The UN observer mission’s latest 30-day mandate is due to expire in August.
The mission has largely been sidelined by the violence.
“It’s important, again, that the Syrian government must fully cooperate with the UN mission and must cease these violent measures. We are deeply concerned that they are using all kinds of heavy equipment, including military airplanes, attack helicopters and heavy weaponry,” Ban said.
“This is an unacceptable situation. Every day, more than 100 people are being killed.”
Turning to fears of a wider Middle East war, Ban said, “A sectarian civil war would also gravely imperil Syria’s neighbors.”
They are Turkey, Iraq, Lebanon, Jordan and Israel.
“As many as 2 million people are affected by violence.
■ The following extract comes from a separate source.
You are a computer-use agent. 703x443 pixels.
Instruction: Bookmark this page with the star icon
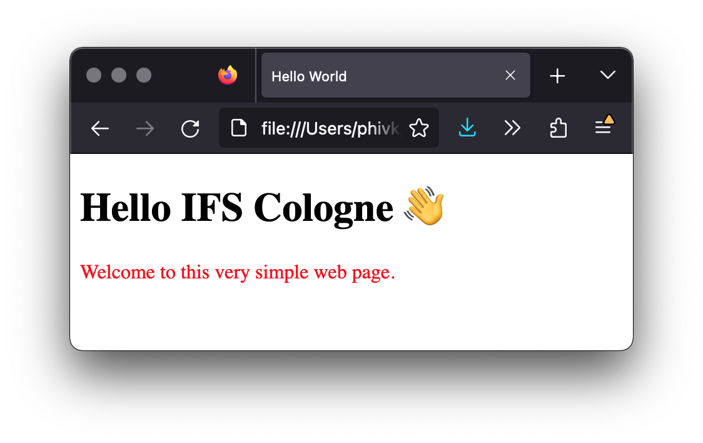pos(419,128)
More fighting is not the answer,” Ban said.
Syria recently acknowledged for the first time that it possesses chemical weapons but said it would only use them if the country came under foreign attack.
“The use of these arms is prohibited under international law. Any use of such weapons would be an outrageous crime and a major concern for the entire international community,” Ban said.
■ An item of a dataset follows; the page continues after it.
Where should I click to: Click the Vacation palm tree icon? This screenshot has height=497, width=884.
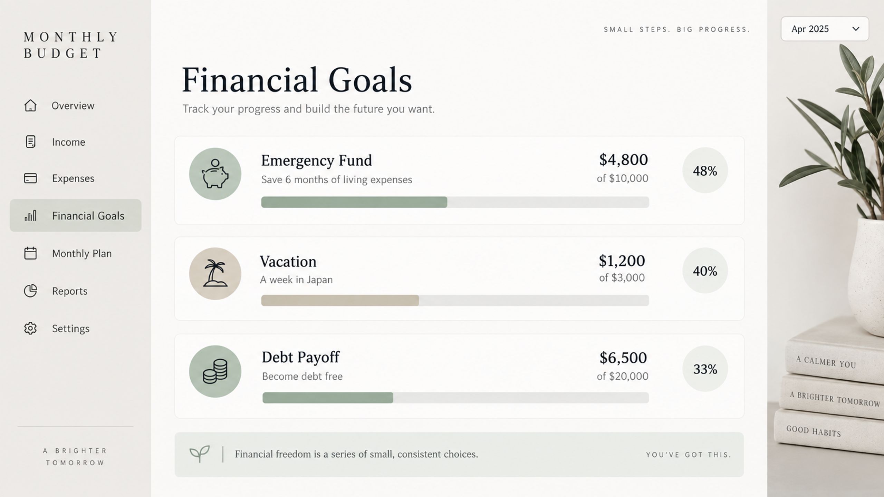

The UN Security Council has been stalemated with Russia and China vetoes of Western and Arab attempts to impose sanctions on Assad's government.
Saudi Arabia is circulating a draft General Assembly resolution demanding an end to the violence in Syria, backing political dialogue and transition and calling for Syria’s chemical weapons to be held secure.
However, General Assembly resolutions are not enforceable by sanctions or military intervention.
No date has been set for the introduction of the Saudi Arabia-sponsored, Arab-backed draft resolution.
Meanwhile, US President Barack Obama and Turkish Prime Minister Recep Tayyip Erdogan spoke by telephone Monday “to coordinate efforts to accelerate a political transition in Syria,” the White House said.
This “would include the departure of (Syrian leader) Bashar al-Assad and be responsive to the legitimate demands of the Syrian people,” the statement said.
Obama and Erdogan shared their concerns over the Syrian regime’s crackdown on opposition “and the deteriorating humanitarian conditions throughout Syria as a result of the regime's atrocities.”
Both promised to coordinate efforts to help the growing numbers of Syrians displaced by the violence within Syria or forced to flee over the border to take refuse in Turkey or other nations in the region.
The statement said US and Turkish teams “would remain in close contact on ways that Turkey and the United States can work together to promote a democratic transition in Syria.”
Ankara has become a champion of the uprising against Assad’s Syrian regime and has given refuge to large numbers of army defectors, who have formed the kernel of a rebel army, as well as tens of thousands of civilian refugees.
Some 44,000 Syrians fleeing unrest in their homeland have already flooded refugee camps in Turkey, and Obama paid tribute to Turkish generosity.